(Data excerpts)

-- Opening Marker --

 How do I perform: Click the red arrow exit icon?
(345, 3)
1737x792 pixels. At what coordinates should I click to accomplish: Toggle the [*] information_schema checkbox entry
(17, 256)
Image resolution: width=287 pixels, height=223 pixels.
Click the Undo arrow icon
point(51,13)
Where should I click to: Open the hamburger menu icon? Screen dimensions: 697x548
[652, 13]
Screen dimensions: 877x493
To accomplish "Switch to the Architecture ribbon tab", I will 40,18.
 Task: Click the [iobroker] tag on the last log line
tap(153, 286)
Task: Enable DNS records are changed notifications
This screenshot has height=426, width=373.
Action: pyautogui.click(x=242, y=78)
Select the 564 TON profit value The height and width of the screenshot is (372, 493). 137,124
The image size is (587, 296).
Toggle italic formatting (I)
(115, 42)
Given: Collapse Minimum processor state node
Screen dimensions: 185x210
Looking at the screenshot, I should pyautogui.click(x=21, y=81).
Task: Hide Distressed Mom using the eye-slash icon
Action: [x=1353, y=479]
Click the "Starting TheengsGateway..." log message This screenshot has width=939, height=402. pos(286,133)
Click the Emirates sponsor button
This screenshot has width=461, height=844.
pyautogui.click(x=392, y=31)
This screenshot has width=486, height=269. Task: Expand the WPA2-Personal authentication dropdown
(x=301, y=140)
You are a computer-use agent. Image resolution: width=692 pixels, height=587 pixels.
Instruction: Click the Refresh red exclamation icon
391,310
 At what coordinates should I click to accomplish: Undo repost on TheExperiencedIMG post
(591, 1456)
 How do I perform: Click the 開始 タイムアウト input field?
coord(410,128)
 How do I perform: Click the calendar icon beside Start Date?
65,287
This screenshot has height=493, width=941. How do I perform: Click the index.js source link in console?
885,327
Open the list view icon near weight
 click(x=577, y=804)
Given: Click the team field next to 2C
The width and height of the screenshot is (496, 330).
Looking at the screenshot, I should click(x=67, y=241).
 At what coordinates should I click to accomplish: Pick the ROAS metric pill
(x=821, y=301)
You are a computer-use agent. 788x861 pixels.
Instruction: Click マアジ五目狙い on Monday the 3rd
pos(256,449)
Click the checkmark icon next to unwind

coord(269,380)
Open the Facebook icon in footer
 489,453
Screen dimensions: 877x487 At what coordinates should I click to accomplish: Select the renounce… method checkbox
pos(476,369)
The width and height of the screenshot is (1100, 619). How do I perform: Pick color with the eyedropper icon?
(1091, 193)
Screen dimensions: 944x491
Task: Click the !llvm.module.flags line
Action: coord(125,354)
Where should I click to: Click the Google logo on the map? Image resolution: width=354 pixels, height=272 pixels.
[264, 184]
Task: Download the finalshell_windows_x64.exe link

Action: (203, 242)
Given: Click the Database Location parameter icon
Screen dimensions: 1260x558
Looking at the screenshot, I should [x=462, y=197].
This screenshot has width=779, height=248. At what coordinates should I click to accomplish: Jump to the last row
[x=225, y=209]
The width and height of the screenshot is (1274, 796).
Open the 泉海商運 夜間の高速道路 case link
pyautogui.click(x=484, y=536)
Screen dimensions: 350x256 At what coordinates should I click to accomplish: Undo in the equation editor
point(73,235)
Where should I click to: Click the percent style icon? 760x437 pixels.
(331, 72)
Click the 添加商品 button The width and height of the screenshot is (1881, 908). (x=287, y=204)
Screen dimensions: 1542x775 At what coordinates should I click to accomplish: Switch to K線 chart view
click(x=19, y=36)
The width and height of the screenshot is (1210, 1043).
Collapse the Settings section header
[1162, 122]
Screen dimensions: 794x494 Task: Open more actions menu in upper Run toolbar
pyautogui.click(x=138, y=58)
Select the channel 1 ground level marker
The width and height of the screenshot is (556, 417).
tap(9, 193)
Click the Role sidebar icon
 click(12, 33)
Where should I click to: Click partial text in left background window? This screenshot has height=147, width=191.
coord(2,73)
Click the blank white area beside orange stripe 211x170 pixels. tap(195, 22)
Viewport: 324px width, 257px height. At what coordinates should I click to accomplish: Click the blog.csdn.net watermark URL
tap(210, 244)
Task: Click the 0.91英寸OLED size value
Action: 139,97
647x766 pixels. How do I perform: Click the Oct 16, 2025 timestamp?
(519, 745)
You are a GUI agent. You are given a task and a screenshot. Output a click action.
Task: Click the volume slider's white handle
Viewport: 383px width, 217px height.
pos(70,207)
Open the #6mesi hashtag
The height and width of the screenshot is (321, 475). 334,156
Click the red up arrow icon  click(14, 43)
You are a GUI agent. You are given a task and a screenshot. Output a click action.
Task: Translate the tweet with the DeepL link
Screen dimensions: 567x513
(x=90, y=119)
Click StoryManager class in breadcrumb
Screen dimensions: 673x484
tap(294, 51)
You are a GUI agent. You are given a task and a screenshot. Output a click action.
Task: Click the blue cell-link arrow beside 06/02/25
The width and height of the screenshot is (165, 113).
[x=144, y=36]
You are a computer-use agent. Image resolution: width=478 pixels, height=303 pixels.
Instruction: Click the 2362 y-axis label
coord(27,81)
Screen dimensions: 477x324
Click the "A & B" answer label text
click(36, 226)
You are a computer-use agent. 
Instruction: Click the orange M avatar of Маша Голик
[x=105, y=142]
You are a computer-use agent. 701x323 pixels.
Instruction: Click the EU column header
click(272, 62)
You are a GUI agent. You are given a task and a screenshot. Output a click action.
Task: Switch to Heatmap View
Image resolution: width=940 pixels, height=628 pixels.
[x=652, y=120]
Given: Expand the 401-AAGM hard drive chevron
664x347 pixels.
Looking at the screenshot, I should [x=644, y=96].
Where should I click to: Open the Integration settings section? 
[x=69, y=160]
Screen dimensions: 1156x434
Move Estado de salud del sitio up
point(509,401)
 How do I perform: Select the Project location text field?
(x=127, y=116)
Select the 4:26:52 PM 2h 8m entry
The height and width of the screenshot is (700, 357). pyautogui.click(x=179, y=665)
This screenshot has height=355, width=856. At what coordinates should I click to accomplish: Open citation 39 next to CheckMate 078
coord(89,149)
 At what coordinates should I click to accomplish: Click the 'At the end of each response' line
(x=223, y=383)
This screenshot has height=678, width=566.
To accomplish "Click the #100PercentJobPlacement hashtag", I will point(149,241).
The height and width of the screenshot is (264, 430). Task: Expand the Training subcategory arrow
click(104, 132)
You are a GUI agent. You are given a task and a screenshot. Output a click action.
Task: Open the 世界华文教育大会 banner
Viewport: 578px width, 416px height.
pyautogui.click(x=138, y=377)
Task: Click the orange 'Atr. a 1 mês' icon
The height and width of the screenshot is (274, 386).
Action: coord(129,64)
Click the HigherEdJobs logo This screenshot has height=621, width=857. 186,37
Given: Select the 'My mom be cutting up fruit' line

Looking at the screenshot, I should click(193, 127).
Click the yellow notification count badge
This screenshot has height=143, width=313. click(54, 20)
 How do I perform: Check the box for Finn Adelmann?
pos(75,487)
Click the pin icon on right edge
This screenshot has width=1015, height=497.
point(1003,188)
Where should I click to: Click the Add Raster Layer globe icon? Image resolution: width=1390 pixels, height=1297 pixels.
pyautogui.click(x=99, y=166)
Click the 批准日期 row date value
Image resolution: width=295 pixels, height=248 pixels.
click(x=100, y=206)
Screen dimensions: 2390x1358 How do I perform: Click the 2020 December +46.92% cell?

-- Closing Marker --

> **Required action**: Would you please transcribe all of the entries above exactly?

> **Answer space**:
 How do I perform: Click the red arrow exit icon?
(345, 3)
1737x792 pixels. At what coordinates should I click to accomplish: Toggle the [*] information_schema checkbox entry
(17, 256)
Image resolution: width=287 pixels, height=223 pixels.
Click the Undo arrow icon
point(51,13)
Where should I click to: Open the hamburger menu icon? Screen dimensions: 697x548
[652, 13]
Screen dimensions: 877x493
To accomplish "Switch to the Architecture ribbon tab", I will 40,18.
 Task: Click the [iobroker] tag on the last log line
tap(153, 286)
Task: Enable DNS records are changed notifications
This screenshot has height=426, width=373.
Action: pyautogui.click(x=242, y=78)
Select the 564 TON profit value The height and width of the screenshot is (372, 493). 137,124
The image size is (587, 296).
Toggle italic formatting (I)
(115, 42)
Given: Collapse Minimum processor state node
Screen dimensions: 185x210
Looking at the screenshot, I should pyautogui.click(x=21, y=81).
Task: Hide Distressed Mom using the eye-slash icon
Action: [x=1353, y=479]
Click the "Starting TheengsGateway..." log message This screenshot has width=939, height=402. pos(286,133)
Click the Emirates sponsor button
This screenshot has width=461, height=844.
pyautogui.click(x=392, y=31)
This screenshot has width=486, height=269. Task: Expand the WPA2-Personal authentication dropdown
(x=301, y=140)
You are a computer-use agent. Image resolution: width=692 pixels, height=587 pixels.
Instruction: Click the Refresh red exclamation icon
391,310
 At what coordinates should I click to accomplish: Undo repost on TheExperiencedIMG post
(591, 1456)
 How do I perform: Click the 開始 タイムアウト input field?
coord(410,128)
 How do I perform: Click the calendar icon beside Start Date?
65,287
This screenshot has height=493, width=941. How do I perform: Click the index.js source link in console?
885,327
Open the list view icon near weight
 click(x=577, y=804)
Given: Click the team field next to 2C
The width and height of the screenshot is (496, 330).
Looking at the screenshot, I should click(x=67, y=241).
 At what coordinates should I click to accomplish: Pick the ROAS metric pill
(x=821, y=301)
You are a computer-use agent. 788x861 pixels.
Instruction: Click マアジ五目狙い on Monday the 3rd
pos(256,449)
Click the checkmark icon next to unwind

coord(269,380)
Open the Facebook icon in footer
 489,453
Screen dimensions: 877x487 At what coordinates should I click to accomplish: Select the renounce… method checkbox
pos(476,369)
The width and height of the screenshot is (1100, 619). How do I perform: Pick color with the eyedropper icon?
(1091, 193)
Screen dimensions: 944x491
Task: Click the !llvm.module.flags line
Action: coord(125,354)
Where should I click to: Click the Google logo on the map? Image resolution: width=354 pixels, height=272 pixels.
[264, 184]
Task: Download the finalshell_windows_x64.exe link

Action: (203, 242)
Given: Click the Database Location parameter icon
Screen dimensions: 1260x558
Looking at the screenshot, I should [x=462, y=197].
This screenshot has width=779, height=248. At what coordinates should I click to accomplish: Jump to the last row
[x=225, y=209]
The width and height of the screenshot is (1274, 796).
Open the 泉海商運 夜間の高速道路 case link
pyautogui.click(x=484, y=536)
Screen dimensions: 350x256 At what coordinates should I click to accomplish: Undo in the equation editor
point(73,235)
Where should I click to: Click the percent style icon? 760x437 pixels.
(331, 72)
Click the 添加商品 button The width and height of the screenshot is (1881, 908). (x=287, y=204)
Screen dimensions: 1542x775 At what coordinates should I click to accomplish: Switch to K線 chart view
click(x=19, y=36)
The width and height of the screenshot is (1210, 1043).
Collapse the Settings section header
[1162, 122]
Screen dimensions: 794x494 Task: Open more actions menu in upper Run toolbar
pyautogui.click(x=138, y=58)
Select the channel 1 ground level marker
The width and height of the screenshot is (556, 417).
tap(9, 193)
Click the Role sidebar icon
 click(12, 33)
Where should I click to: Click partial text in left background window? This screenshot has height=147, width=191.
coord(2,73)
Click the blank white area beside orange stripe 211x170 pixels. tap(195, 22)
Viewport: 324px width, 257px height. At what coordinates should I click to accomplish: Click the blog.csdn.net watermark URL
tap(210, 244)
Task: Click the 0.91英寸OLED size value
Action: 139,97
647x766 pixels. How do I perform: Click the Oct 16, 2025 timestamp?
(519, 745)
You are a GUI agent. You are given a task and a screenshot. Output a click action.
Task: Click the volume slider's white handle
Viewport: 383px width, 217px height.
pos(70,207)
Open the #6mesi hashtag
The height and width of the screenshot is (321, 475). 334,156
Click the red up arrow icon  click(14, 43)
You are a GUI agent. You are given a task and a screenshot. Output a click action.
Task: Translate the tweet with the DeepL link
Screen dimensions: 567x513
(x=90, y=119)
Click StoryManager class in breadcrumb
Screen dimensions: 673x484
tap(294, 51)
You are a GUI agent. You are given a task and a screenshot. Output a click action.
Task: Click the blue cell-link arrow beside 06/02/25
The width and height of the screenshot is (165, 113).
[x=144, y=36]
You are a computer-use agent. Image resolution: width=478 pixels, height=303 pixels.
Instruction: Click the 2362 y-axis label
coord(27,81)
Screen dimensions: 477x324
Click the "A & B" answer label text
click(36, 226)
You are a computer-use agent. 
Instruction: Click the orange M avatar of Маша Голик
[x=105, y=142]
You are a computer-use agent. 701x323 pixels.
Instruction: Click the EU column header
click(272, 62)
You are a GUI agent. You are given a task and a screenshot. Output a click action.
Task: Switch to Heatmap View
Image resolution: width=940 pixels, height=628 pixels.
[x=652, y=120]
Given: Expand the 401-AAGM hard drive chevron
664x347 pixels.
Looking at the screenshot, I should [x=644, y=96].
Where should I click to: Open the Integration settings section? 
[x=69, y=160]
Screen dimensions: 1156x434
Move Estado de salud del sitio up
point(509,401)
 How do I perform: Select the Project location text field?
(x=127, y=116)
Select the 4:26:52 PM 2h 8m entry
The height and width of the screenshot is (700, 357). pyautogui.click(x=179, y=665)
This screenshot has height=355, width=856. At what coordinates should I click to accomplish: Open citation 39 next to CheckMate 078
coord(89,149)
 At what coordinates should I click to accomplish: Click the 'At the end of each response' line
(x=223, y=383)
This screenshot has height=678, width=566.
To accomplish "Click the #100PercentJobPlacement hashtag", I will point(149,241).
The height and width of the screenshot is (264, 430). Task: Expand the Training subcategory arrow
click(104, 132)
You are a GUI agent. You are given a task and a screenshot. Output a click action.
Task: Open the 世界华文教育大会 banner
Viewport: 578px width, 416px height.
pyautogui.click(x=138, y=377)
Task: Click the orange 'Atr. a 1 mês' icon
The height and width of the screenshot is (274, 386).
Action: coord(129,64)
Click the HigherEdJobs logo This screenshot has height=621, width=857. 186,37
Given: Select the 'My mom be cutting up fruit' line

Looking at the screenshot, I should click(193, 127).
Click the yellow notification count badge
This screenshot has height=143, width=313. click(54, 20)
 How do I perform: Check the box for Finn Adelmann?
pos(75,487)
Click the pin icon on right edge
This screenshot has width=1015, height=497.
point(1003,188)
Where should I click to: Click the Add Raster Layer globe icon? Image resolution: width=1390 pixels, height=1297 pixels.
pyautogui.click(x=99, y=166)
Click the 批准日期 row date value
Image resolution: width=295 pixels, height=248 pixels.
click(x=100, y=206)
Screen dimensions: 2390x1358 How do I perform: Click the 2020 December +46.92% cell?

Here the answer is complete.